Osso Buco
S4 E13: Dinner Party
The Office, NBCUniverssal, 2005.
There are dinner parties where the food is the main event. There are dinner parties where the wine is the main event. And then there is Michael Scott’s dinner party, where the main course is two people slowly, publicly dissolving while their guests stare at the walls, the candles, the tiny television, and, eventually, their own life choices.
The evening begins, as many disasters do, with a logistical trap. Michael cancels a fake overtime order so Jim and Pam cannot decline. The guest list is curated for intimacy and for the practical limitation of six wine glasses, which, like many elements of the night, will prove optimistic.
The tour is extensive. The condo is not large, but every surface contains a decision. Jan’s candle operation (Serenity by Jan) has transformed the air into something between a spa and a migraine. Michael demonstrates where he sleeps (a bench at the foot of the bed, because of Jan’s “space issues”). He proudly displays his small plasma television, a screen so tiny it appears to be apologizing for existing. He shows off a handmade table that looks like it was built by a lumberjack housed at Bellevue.
Dinner, we learn, will not be ready for three hours. The osso buco is still braising. The osso buco will continue braising. The osso buco will braise through escalating tension, passive aggression, open aggression, emotional sabotage, financial manipulation, and at least one attempted escape via a fabricated apartment emergency. That’s how it’s done in Spain.
The food exists mostly as a promise, a hostage situation in a Dutch oven.
While the osso buco tenderizes, the social atmosphere toughens. Jan dances to her former assistant’s music in a way that suggests several HR violations occurred before the candles. Michael attempts to sell equity in the candle business. Jim tries to leave and is gently but firmly denied by the physics of social obligation. Angela and Andy arrive already radiating incompatibility. Dwight eventually appears with his own meal, his own wine glasses, and a date described as “purely carnal,” which somehow makes the evening more stable.
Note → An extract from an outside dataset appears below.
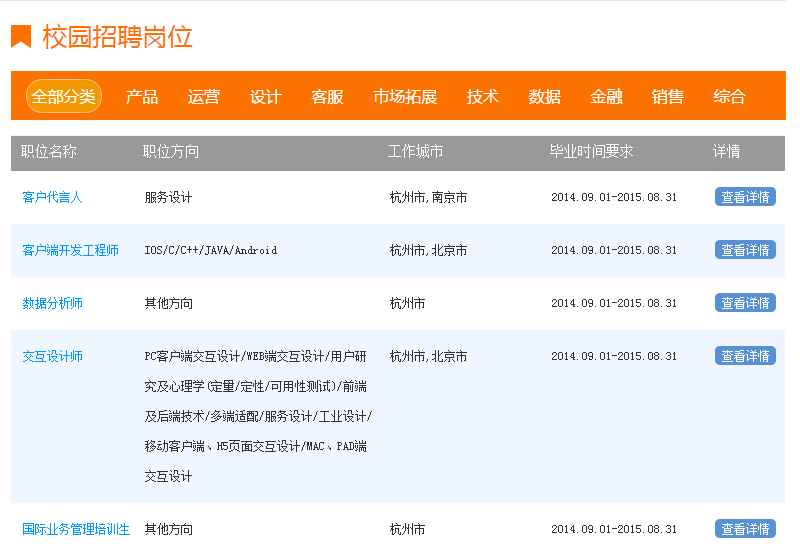Go to the 客服 category tab
This screenshot has height=553, width=800.
327,96

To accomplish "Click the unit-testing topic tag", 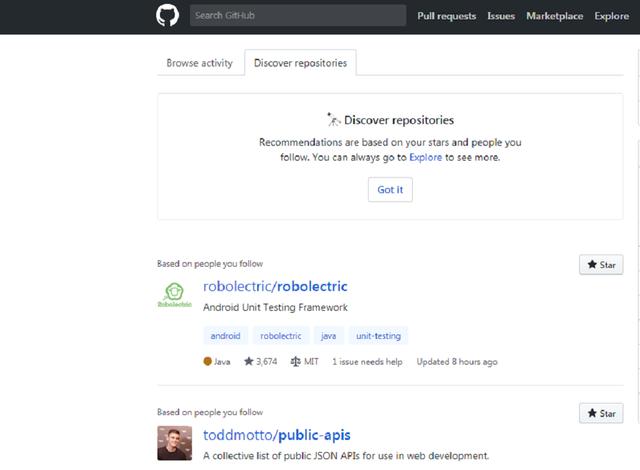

At last, dinner is served. The osso buco, having spent hours becoming tender, enters the room. Michael dips his food in wine. Jan corrects him with the energy of someone who has already thrown several invisible plates.
The fight that follows is less an argument and more a structural failure. Personal history is revealed. Medical procedures are itemized. Objects become projectiles. A Dundie becomes a weapon. The tiny plasma television meets its fate, shattering with the quiet dignity of something that always knew this day would come.
The osso buco, meanwhile, has achieved perfect tenderness, babe.
The evening ends not with dessert but with police lights, strategic departures, and multiple fast-food recovery meals consumed in cars. Jim and Pam eat at a coney stand, finally free, the emotional equivalent of ordering fries after surviving a small fire.
In the condo, Jan attempts to repair a broken trophy. The candles continue burning. Somewhere, on the stove, the pot that held the osso buco cools slowly, holding the memory of a meal that was technically successful.
Because the true lesson of “The Dinner Party” is this: you can braise something for three hours until it falls apart at the touch, but if the room is already falling apart, tenderness will not save you.
Still, by all accounts, the osso buco was excellent.